● **Document section**:
+++

We are sending a signal to the world that we are not competent to run our country any more, and certainly not worthy of being part of any international grouping that believes in progress and the rights of the human being.
My Lords, I add my voice to those of the noble Baroness, Lady Jones, my noble and learned friend Lord Brown of Eaton-under-Heywood, and the noble Baronesses, Lady Hamwee and Lady Chakrabarti, in saying to the Minister, for whom I have considerable respect—I know of his own track record in the area of international law and the upholding of human rights—that beyond the legal arguments that have already been put to him is the reputational damage to this country, not least because of international issues, some of which he will be aware of.
Anything that we do to dilute our commitment to the 1951 convention on the treatment of refugees—any unravelling or unscrambling of our commitments—is to be deplored. I will give two examples to the Minister. I co-chair the All-Party Parliamentary Group on North Korea and am vice-chair of the All-Party Parliamentary Group on Uyghurs. In the case of North Korea, we, the United Kingdom, will regularly raise with the People’s Republic of China the refoulement policy of sending North Koreans from the PRC, to which they have escaped, back to North Korea, knowing that terrible things, including executions, will happen to them when they are sent back—a clear dereliction of the commitment to which the PRC signed up in the 1951 convention on the treatment of refugees.
In the case of Uighurs, Turkey is presently considering sending back Uighurs because of an agreement that it has reached with the People’s Republic of China. Everyone in your Lordships’ House—notably the noble Lord, Lord Anderson of Ipswich, who is in his place; he raised this issue with me as recently as last week, in another debate—is well aware that there are 1 million Uighurs in detention centres and camps in Xinjiang, and we know of terrible atrocities that have occurred. Our own Foreign Secretary has said that a genocide is under way. In that context, for any country, and in the case of Turkey a NATO country, to be sending people back, again in violation of its duties in the 1951 convention, seems to be deplorable. However, the United Kingdom can hardly start lecturing others not to do these things if we ourselves are going to unscramble and diminish the importance of the 1951 convention.
I suppose that, as a post-war baby, I have maybe too much admiration for what was not entirely a golden age, but think about all the things that were put in place at that time: everything from the Marshall aid programme to the 1948 Universal Declaration on Human Rights, with its 30 articles that set out our rights on an international basis, and the 1948 convention on the crime of genocide. Given all those things that have been put in place, we should think extraordinarily carefully before we do anything to diminish or dilute them. That is why I hope the Minister will give proper consideration to the interventions that he has heard so far—I am sure he will—and, between now and Report, see what more we can do to ensure that we do nothing to diminish the importance of the 1951 convention.
My Lords, I am grateful to all noble Lords who have taken part in this debate.
The starting point is that we are no longer members of the European Union and, by extension, the Common European Asylum System. In response to the point made by the noble Baroness, Lady Hamwee, these provisions are not a direct response to the case of AH (Algeria). They are about having an opportunity to define clearly and unscramble refugee convention terms following our exit from the EU. It is right that, at this time of legal change, we take the opportunity to reassess the operation of our asylum system and reconsider our approach not only to fundamental policies but to processes, so that we can create a clearer and more accessible system.

+++

● **Data section**:
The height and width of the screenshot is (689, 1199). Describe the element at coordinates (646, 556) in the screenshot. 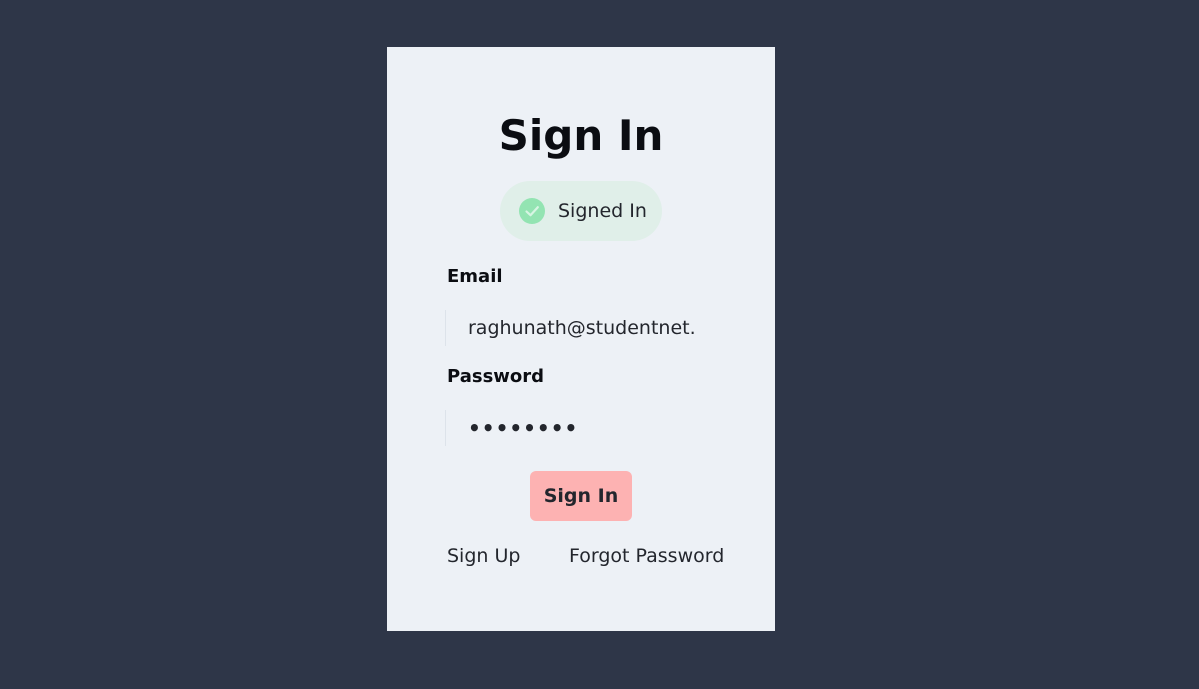

I see `forgot-password-link: Forgot Password` at that location.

+++

● **Work instruction**:
In the Lords debate on the refugee convention, which all-party parliamentary group does the speaker co-chair?

● **Expected output**:
The All-Party Parliamentary Group on North Korea.